[Dataset entries]
_ _ _ _
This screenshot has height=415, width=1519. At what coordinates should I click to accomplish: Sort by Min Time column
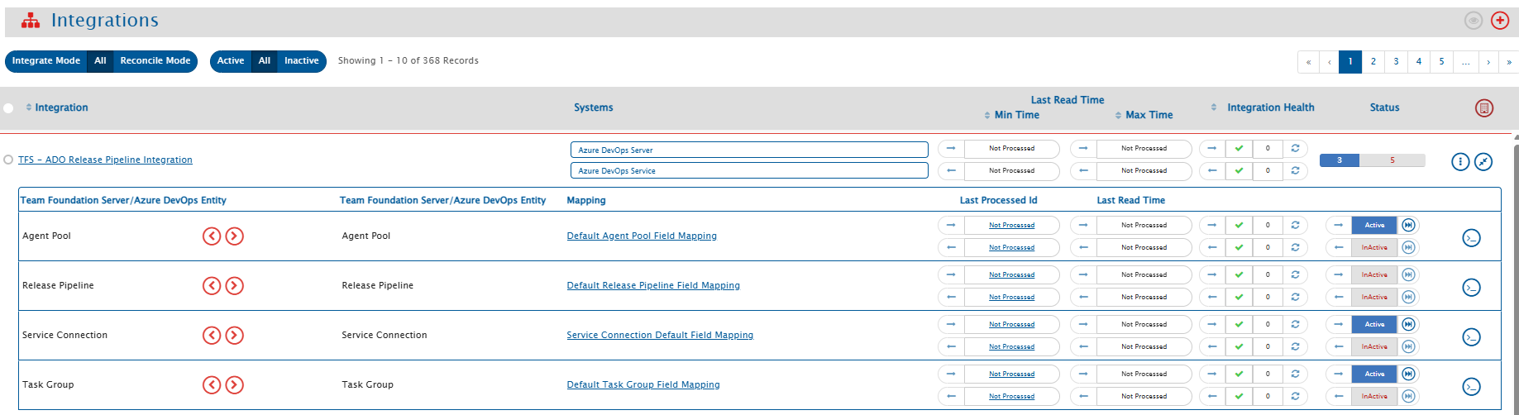tap(1016, 115)
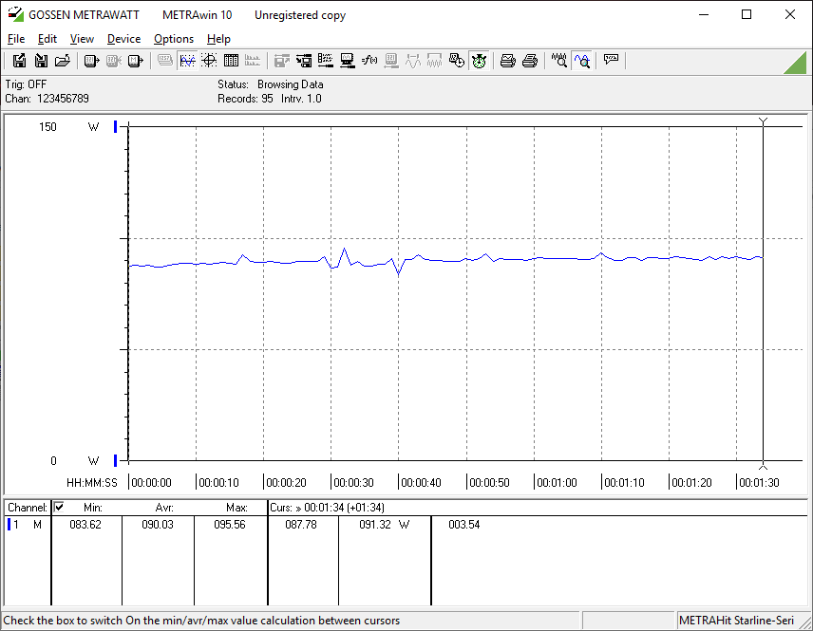The width and height of the screenshot is (813, 631).
Task: Click the first printer icon in toolbar
Action: coord(508,61)
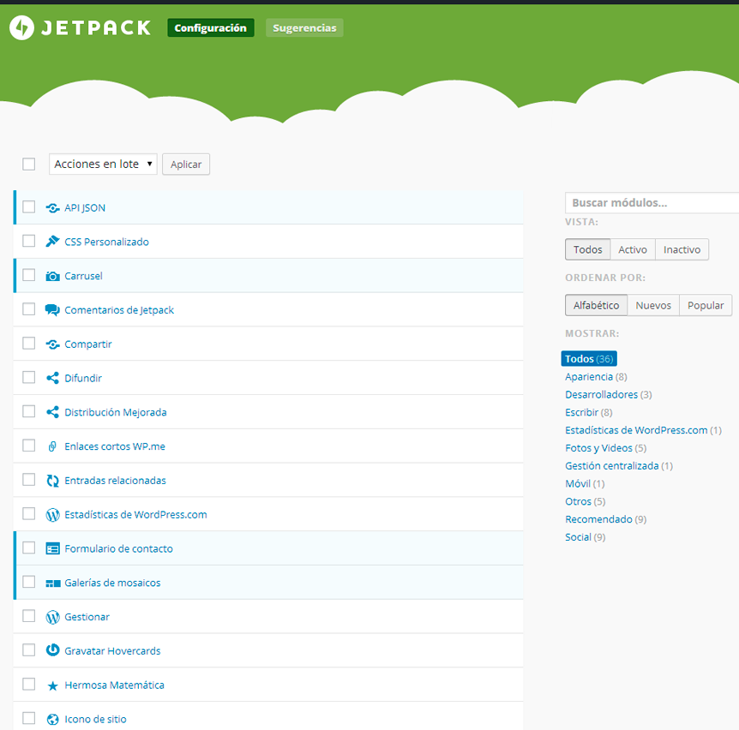Click the refresh arrows icon for Entradas relacionadas

[52, 481]
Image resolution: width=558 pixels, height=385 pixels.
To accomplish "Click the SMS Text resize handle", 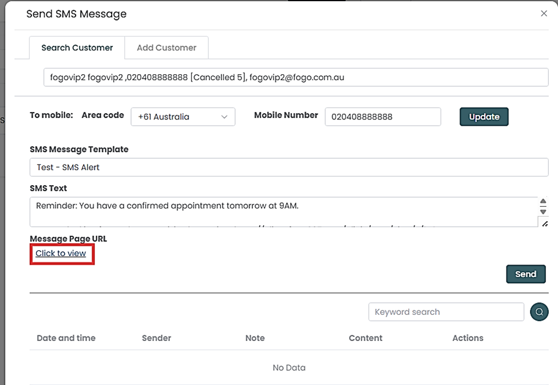I will [544, 223].
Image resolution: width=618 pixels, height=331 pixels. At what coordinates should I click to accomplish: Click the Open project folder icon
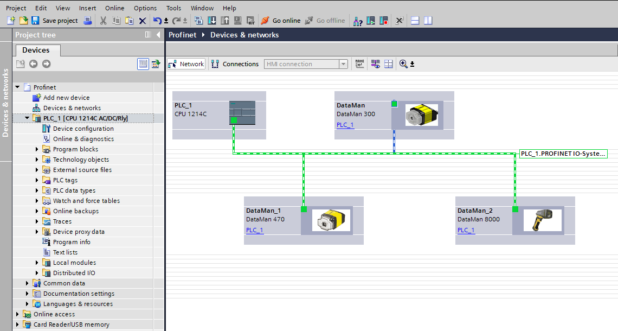(23, 21)
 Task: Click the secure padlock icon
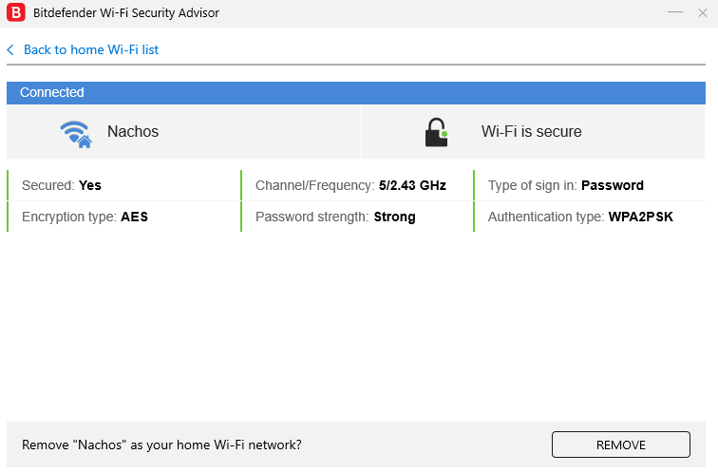436,132
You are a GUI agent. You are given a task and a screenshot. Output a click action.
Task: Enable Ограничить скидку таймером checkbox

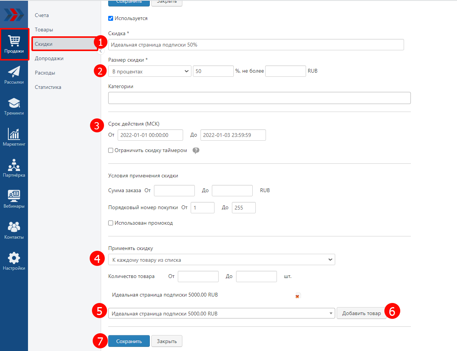pos(111,151)
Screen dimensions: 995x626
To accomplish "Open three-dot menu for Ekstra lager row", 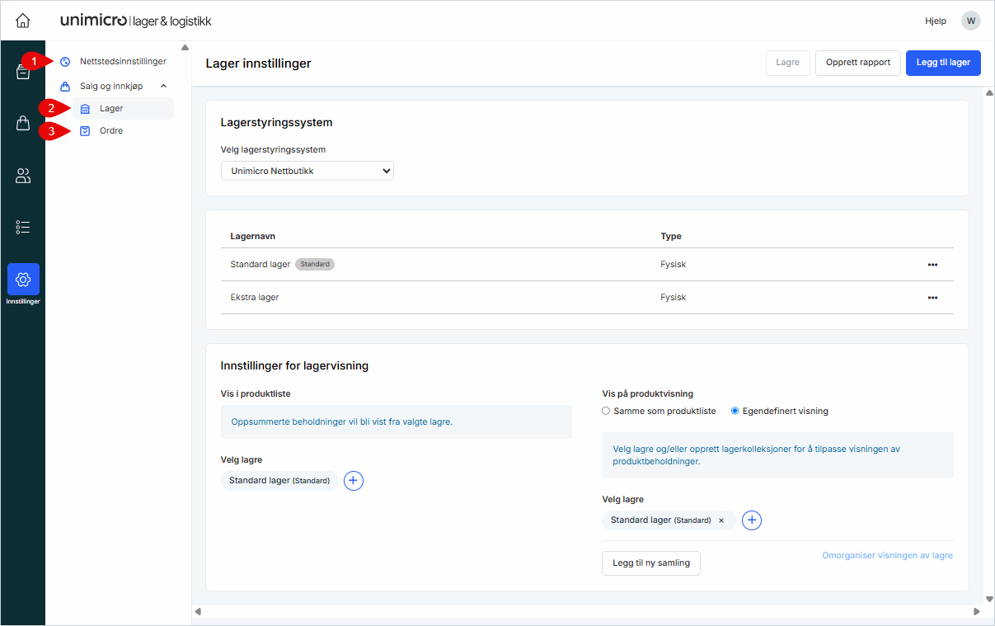I will (x=932, y=298).

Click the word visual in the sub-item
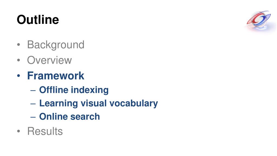point(93,103)
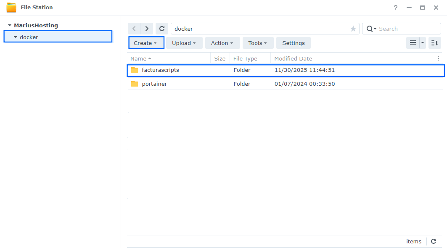The height and width of the screenshot is (248, 447).
Task: Open the Action dropdown menu
Action: [x=222, y=43]
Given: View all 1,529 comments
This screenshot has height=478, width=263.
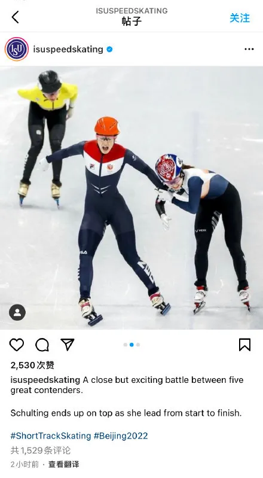Looking at the screenshot, I should [41, 450].
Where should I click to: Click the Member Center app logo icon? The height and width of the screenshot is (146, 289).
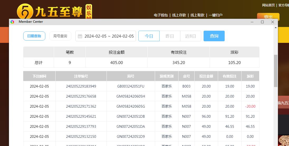[12, 22]
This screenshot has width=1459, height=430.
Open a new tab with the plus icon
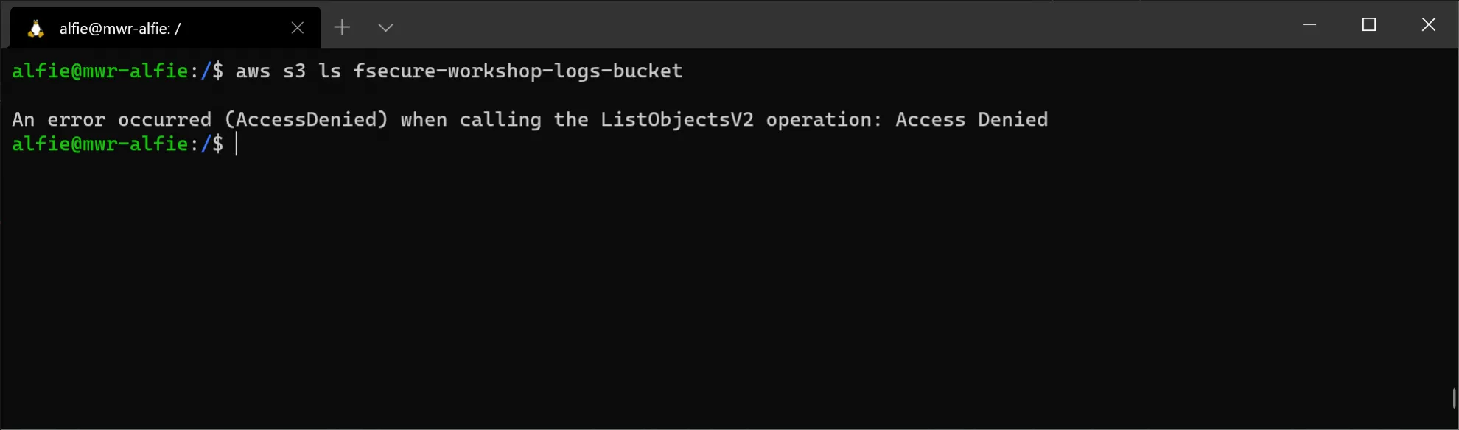point(342,27)
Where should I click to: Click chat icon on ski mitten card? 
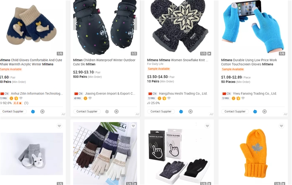107,112
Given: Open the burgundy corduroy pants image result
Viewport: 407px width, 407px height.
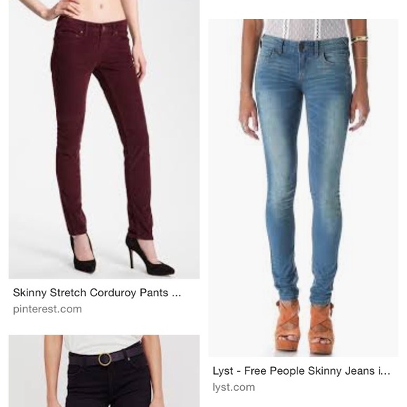Looking at the screenshot, I should [104, 139].
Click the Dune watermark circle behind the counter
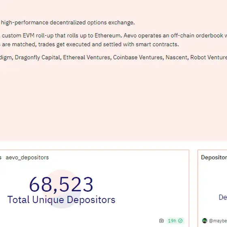227x227 pixels. 61,189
_ _ _ _
Try it: What you write must match, line for line, the lines from the one with "Where should I click to: Click the" through the last line of the data above, minus the pictures.

Answer box:
Where should I click to: Click the Member Center app logo icon? The height and width of the screenshot is (146, 289).
[12, 22]
This screenshot has width=1459, height=430.
Open a new tab with the plus icon
point(342,27)
Where should I click to: Click chat icon on ski mitten card? 
107,112
Given: Open the burgundy corduroy pants image result
Viewport: 407px width, 407px height.
Looking at the screenshot, I should [104, 139].
Click the Dune watermark circle behind the counter
227x227 pixels. 61,189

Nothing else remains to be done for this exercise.